◆ EXERCISE REQUIREMENTS:
Give the entries from the start through the line containing "I will pos(1063,158)." as a two-column CSV with the columns instruction and answer. Each entry goes in one row, with each value in a single quoted field and line breaks replaced by spaces.

[start]

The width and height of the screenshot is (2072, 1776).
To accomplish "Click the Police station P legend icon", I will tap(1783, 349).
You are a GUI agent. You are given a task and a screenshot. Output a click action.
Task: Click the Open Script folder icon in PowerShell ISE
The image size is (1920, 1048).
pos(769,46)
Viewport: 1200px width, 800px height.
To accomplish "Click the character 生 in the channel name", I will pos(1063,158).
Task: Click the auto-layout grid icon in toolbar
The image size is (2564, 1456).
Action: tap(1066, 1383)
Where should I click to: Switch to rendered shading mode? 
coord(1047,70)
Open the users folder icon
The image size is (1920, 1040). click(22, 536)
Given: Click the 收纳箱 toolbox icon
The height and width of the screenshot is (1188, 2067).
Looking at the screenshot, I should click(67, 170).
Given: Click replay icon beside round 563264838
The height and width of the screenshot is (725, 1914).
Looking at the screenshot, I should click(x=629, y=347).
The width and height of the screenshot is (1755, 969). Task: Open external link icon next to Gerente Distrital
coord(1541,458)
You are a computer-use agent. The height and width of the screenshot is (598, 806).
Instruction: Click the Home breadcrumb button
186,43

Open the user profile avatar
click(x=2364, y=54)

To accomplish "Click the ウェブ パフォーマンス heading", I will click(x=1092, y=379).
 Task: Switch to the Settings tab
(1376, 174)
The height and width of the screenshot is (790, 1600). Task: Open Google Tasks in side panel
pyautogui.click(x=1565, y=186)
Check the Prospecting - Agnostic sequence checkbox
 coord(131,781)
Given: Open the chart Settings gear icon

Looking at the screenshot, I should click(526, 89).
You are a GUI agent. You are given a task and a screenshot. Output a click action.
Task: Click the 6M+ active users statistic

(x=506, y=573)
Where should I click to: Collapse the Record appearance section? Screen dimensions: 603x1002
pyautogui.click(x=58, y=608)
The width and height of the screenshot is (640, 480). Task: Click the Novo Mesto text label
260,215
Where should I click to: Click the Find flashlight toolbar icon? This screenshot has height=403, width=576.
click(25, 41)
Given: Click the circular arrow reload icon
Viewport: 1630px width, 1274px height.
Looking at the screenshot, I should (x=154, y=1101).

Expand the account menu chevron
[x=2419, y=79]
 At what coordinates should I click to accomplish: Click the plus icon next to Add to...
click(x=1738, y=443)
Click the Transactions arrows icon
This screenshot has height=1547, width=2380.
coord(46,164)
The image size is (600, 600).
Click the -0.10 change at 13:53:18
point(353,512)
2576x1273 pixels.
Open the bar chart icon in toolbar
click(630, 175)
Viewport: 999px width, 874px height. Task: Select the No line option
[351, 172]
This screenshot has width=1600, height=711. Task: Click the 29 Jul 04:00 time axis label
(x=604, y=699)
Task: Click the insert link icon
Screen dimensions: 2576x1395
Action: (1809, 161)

[end]

◆ SOLUTION FOR THIS EXERCISE:
instruction,answer
"The width and height of the screenshot is (2072, 1776). To accomplish ""Click the Police station P legend icon"",","I will tap(1783, 349)."
"You are a GUI agent. You are given a task and a screenshot. Output a click action. Task: Click the Open Script folder icon in PowerShell ISE The image size is (1920, 1048).","pos(769,46)"
"Viewport: 1200px width, 800px height. To accomplish ""Click the character 生 in the channel name"",","I will pos(1063,158)."